## [STATED EXERCISE]
Recast the lines as a JSON list of strings, starting at the line that contains "Given: Click the new tab icon beside Wait tab" and ending at the line that contains "Action: (212, 42)", with one string per line and blank lines omitted. Leave the pictures out of the list.

## [MATERIAL FOR THIS EXERCISE]
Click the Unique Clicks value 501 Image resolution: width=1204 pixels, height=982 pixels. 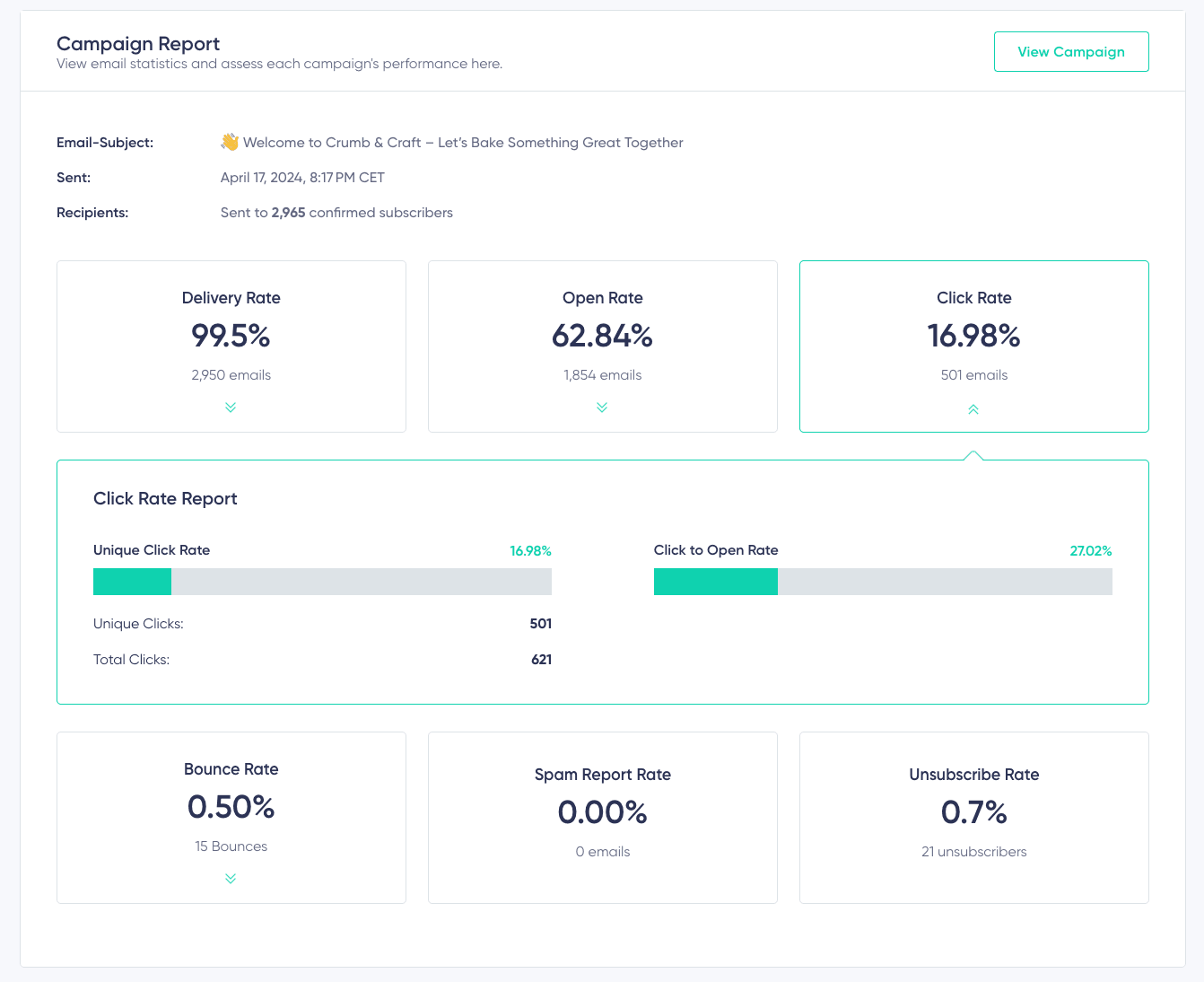(x=542, y=623)
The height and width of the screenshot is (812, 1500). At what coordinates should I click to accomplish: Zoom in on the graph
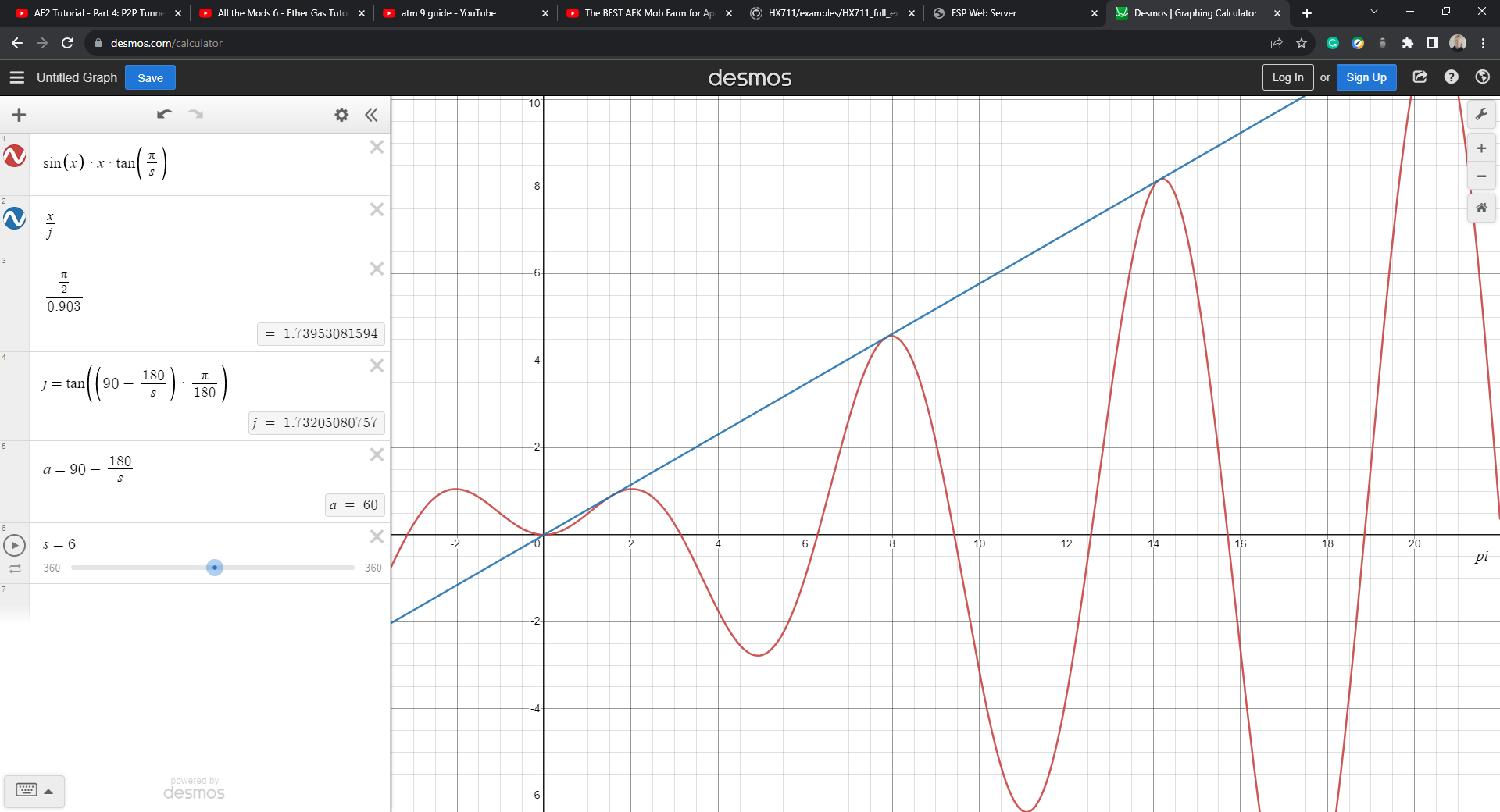click(x=1481, y=148)
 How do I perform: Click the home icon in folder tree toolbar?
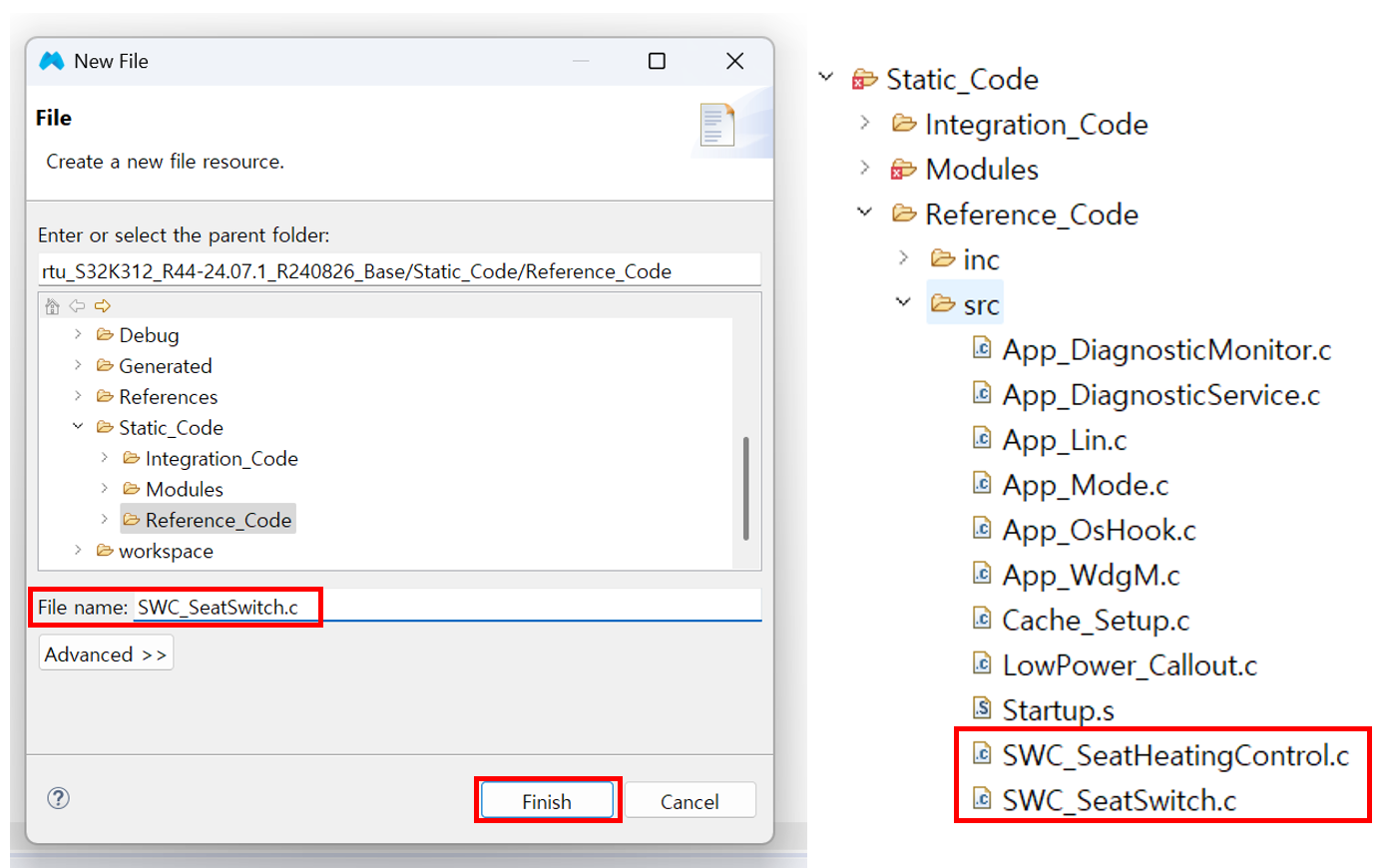pyautogui.click(x=53, y=306)
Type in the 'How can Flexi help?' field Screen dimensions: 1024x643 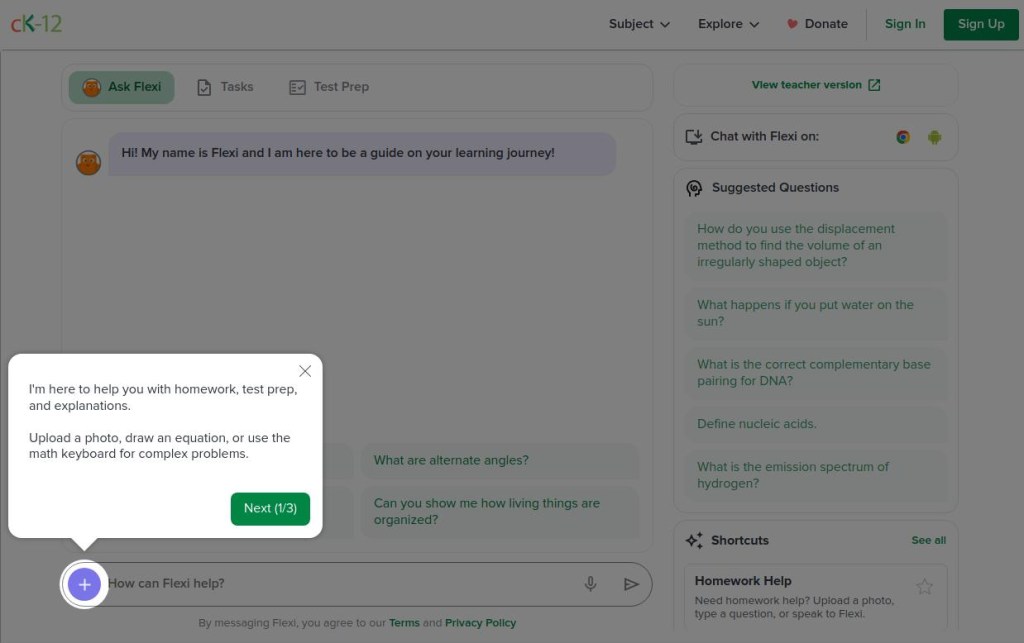pyautogui.click(x=340, y=584)
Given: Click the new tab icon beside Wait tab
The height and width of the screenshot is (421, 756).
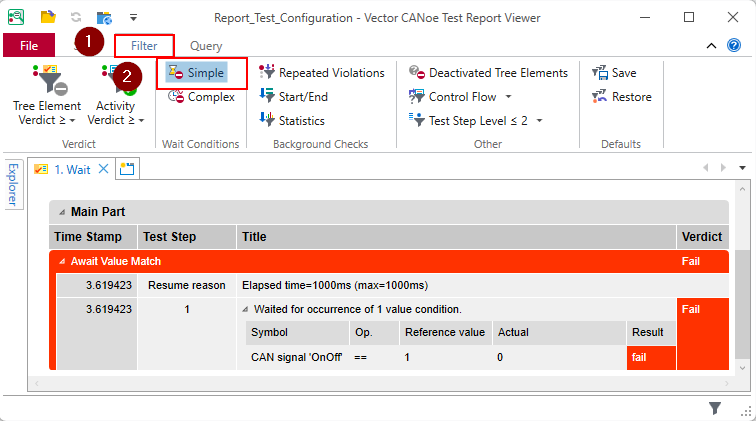Looking at the screenshot, I should (127, 169).
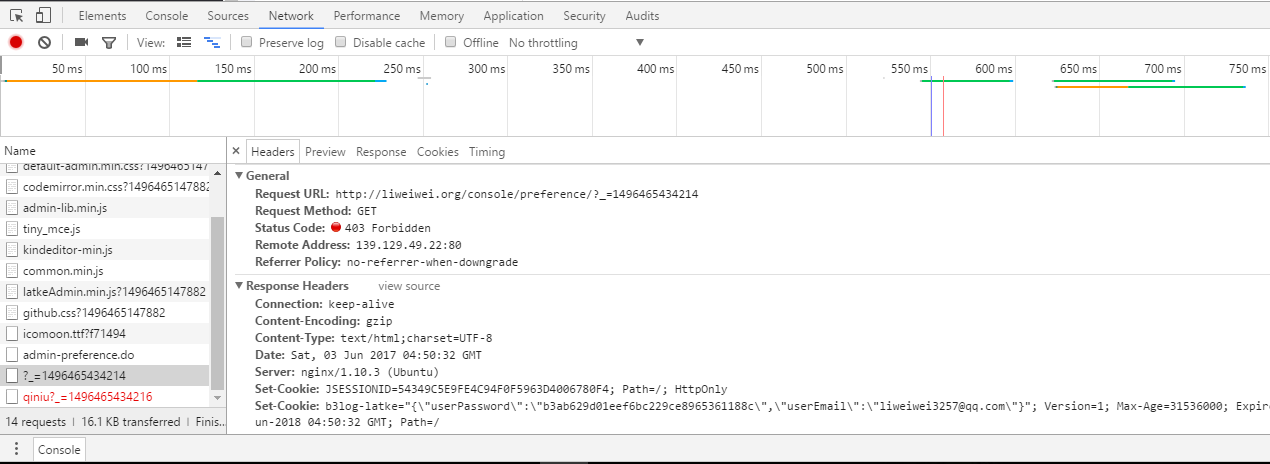The height and width of the screenshot is (464, 1270).
Task: Toggle the overview waterfall view icon
Action: (212, 42)
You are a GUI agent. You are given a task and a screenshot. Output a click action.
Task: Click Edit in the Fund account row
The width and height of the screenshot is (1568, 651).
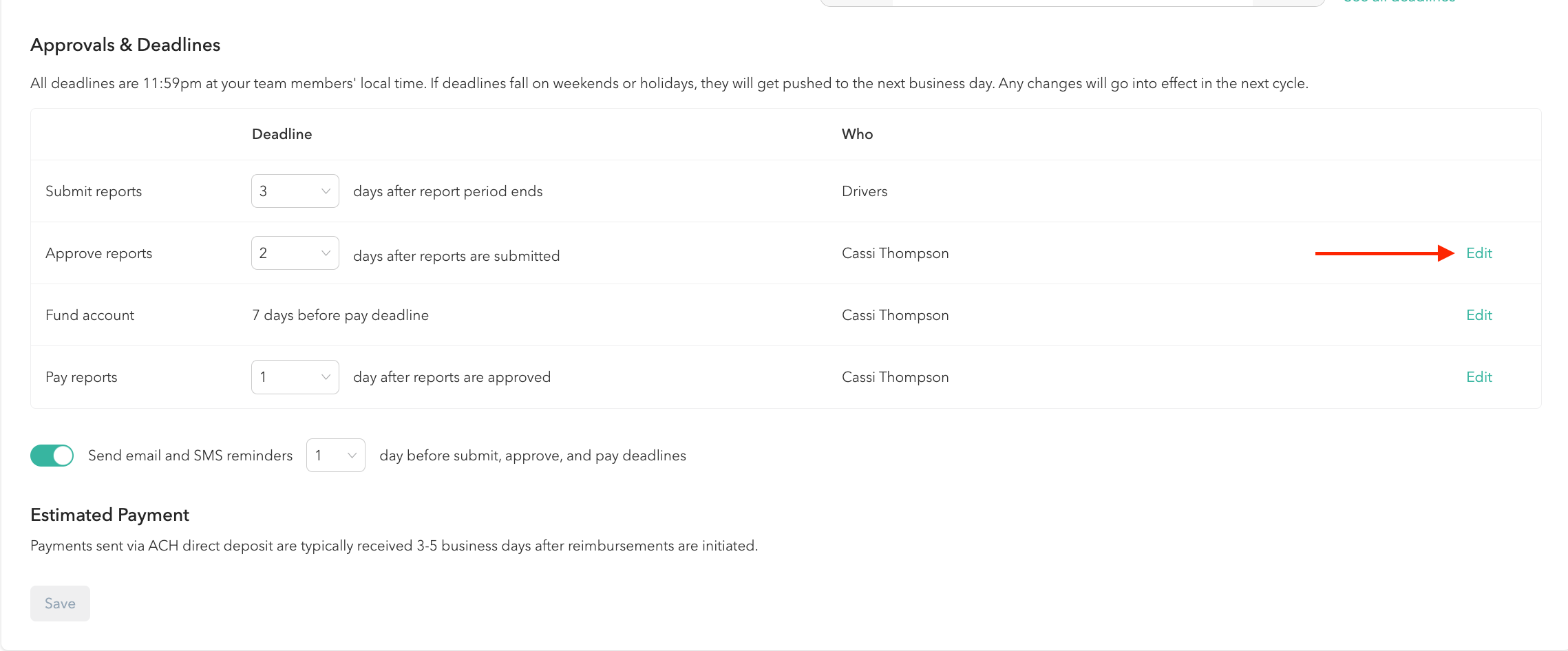1479,315
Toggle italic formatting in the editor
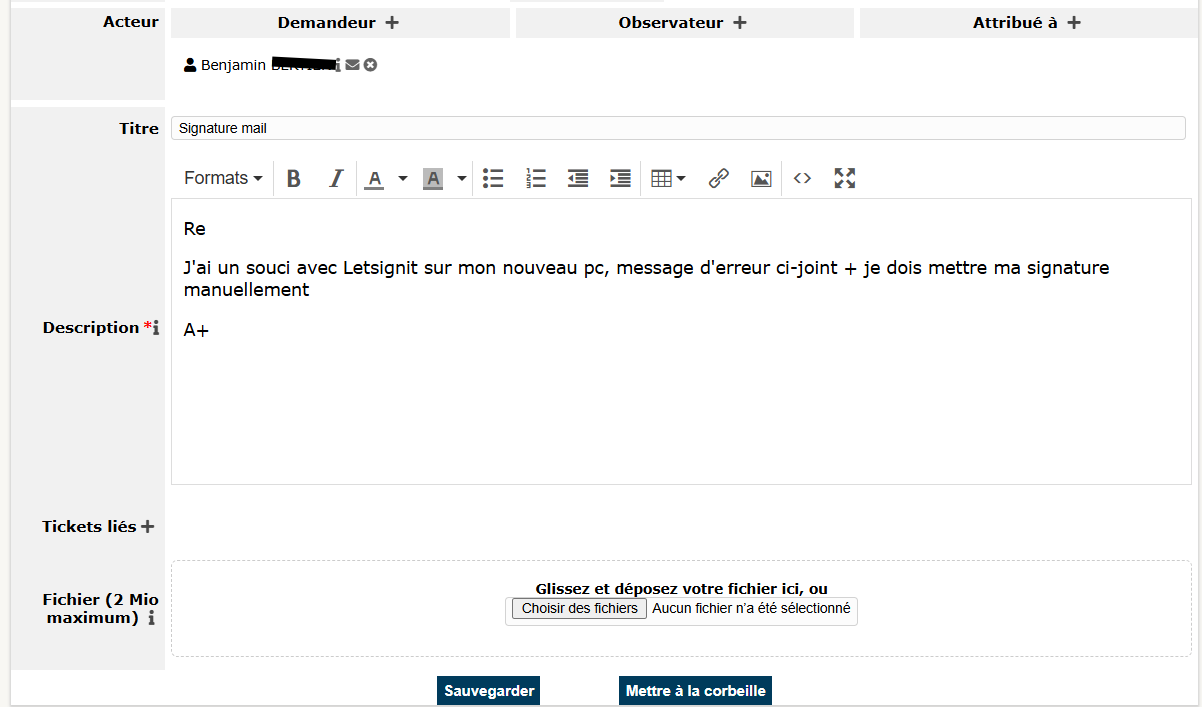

## [COMPLETED EXERCISE]
[
  "Given: Click the new tab icon beside Wait tab",
  "The height and width of the screenshot is (421, 756).",
  "Looking at the screenshot, I should (127, 169).",
  "The height and width of the screenshot is (464, 1270).",
  "Task: Toggle the overview waterfall view icon",
  "Action: (212, 42)"
]